> [Excerpt to read]:

Polly Norman Art
Born in Minneapolis, Polly Sandvik spent her early childhood on West Minnehaha Parkway. When she was 11 years old, her family moved to Edina. Throughout her childhood she took piano lessons, dance classes and various art courses including mixed media classes at The Walker Art Center and private oil painting classes.
Her family of origin included her father, a fiction and essay writer, her mom a seamstress, two musician brothers and a sister who became a pathologist. Her youngest brother is also a graphic and fine artist.
Norman says, “One of my fondest childhood memories was when dad would pack the car with canvas boards, brushes and paints and take the four of us out to the country to paint a landscape, usually a farm scene. He would set up easels for us an away we would go!
The five of us would paint the same scene with very different results. I had a shining moment during one of those sessions.
As a child, I felt I could never do anything as well as my older brother. When we were out painting one afternoon, he kept looking back-and-forth at my half-done painting and his. He finally asked me if I would trade paintings with him. I glowed!”
Sandvik graduated from Edina High School and Abbott-Northwestern School of Nursing. For three years she worked in Neonatal Intensive Care at Children’s Hospitals in Minneapolis and Cardinal Glennon Children’s Medical Center in St. Louis.
After marrying and starting a family, Norman stayed home to raise her children. She began her photography career as an outgrowth of her volunteering to do PR photography and writing for her boys’ schools. First at Our Lady of Grace School in Edina and then at St. Thomas Academy in Mendota Heights.
When the OLG Community saw her photographs, they began to hire her to photograph their children and families. Norman began educating herself taking photography classes and seminars. Since then, she has run a residential studio for over twenty five years.
Her career expanded to include evidence photography and photo illustration for newspaper, magazines and advertising.

> [What is required]: From the Polly Norman biography above, copy the passage starting with "When the OLG" and going on through "twenty five years.", word for word.

> [Available data]:
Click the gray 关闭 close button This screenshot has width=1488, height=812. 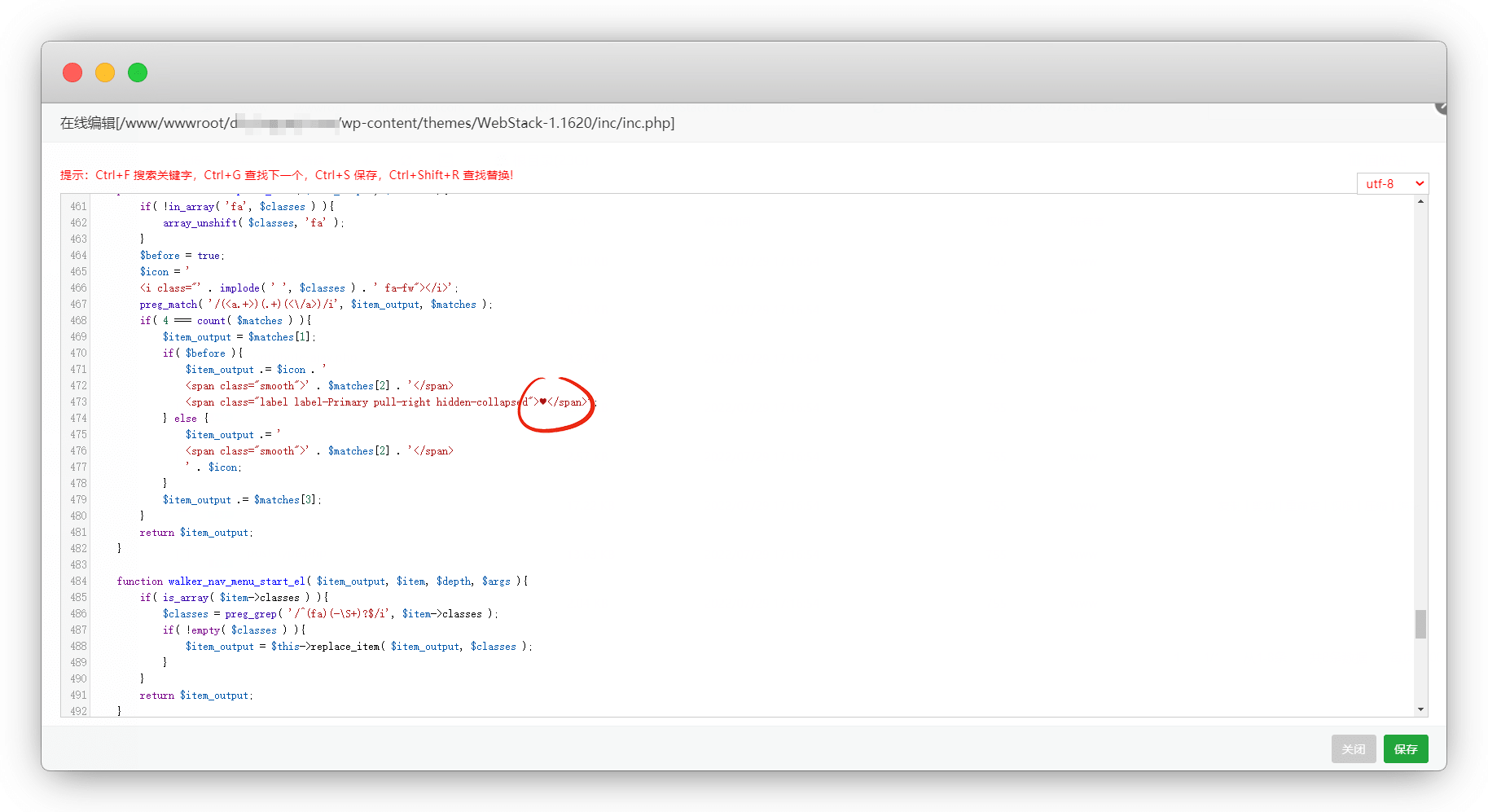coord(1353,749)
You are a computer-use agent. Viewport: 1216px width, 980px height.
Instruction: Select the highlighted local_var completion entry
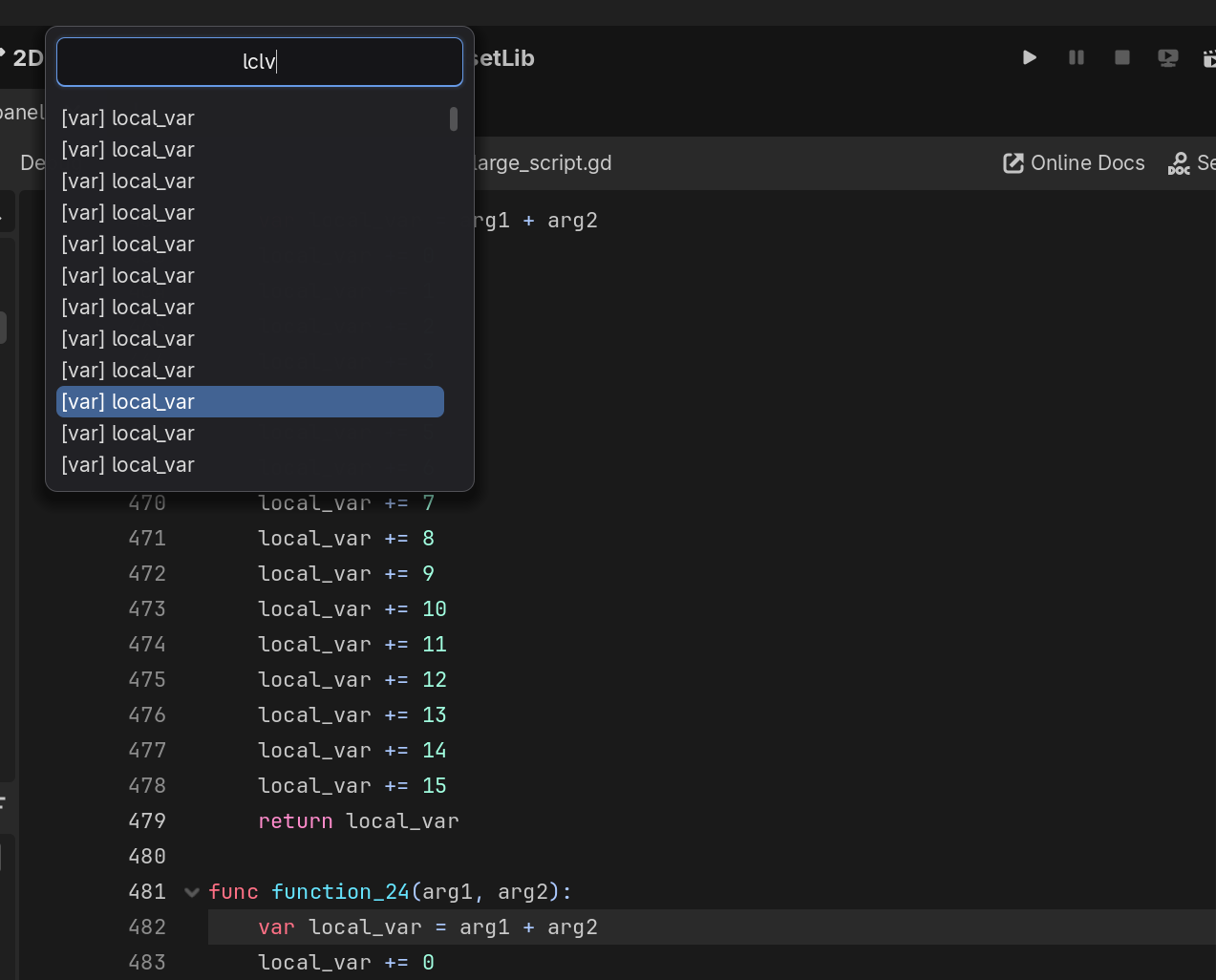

> [Solved problem]:
When the OLG Community saw her photographs, they began to hire her to photograph their children and families. Norman began educating herself taking photography classes and seminars. Since then, she has run a residential studio for over twenty five years.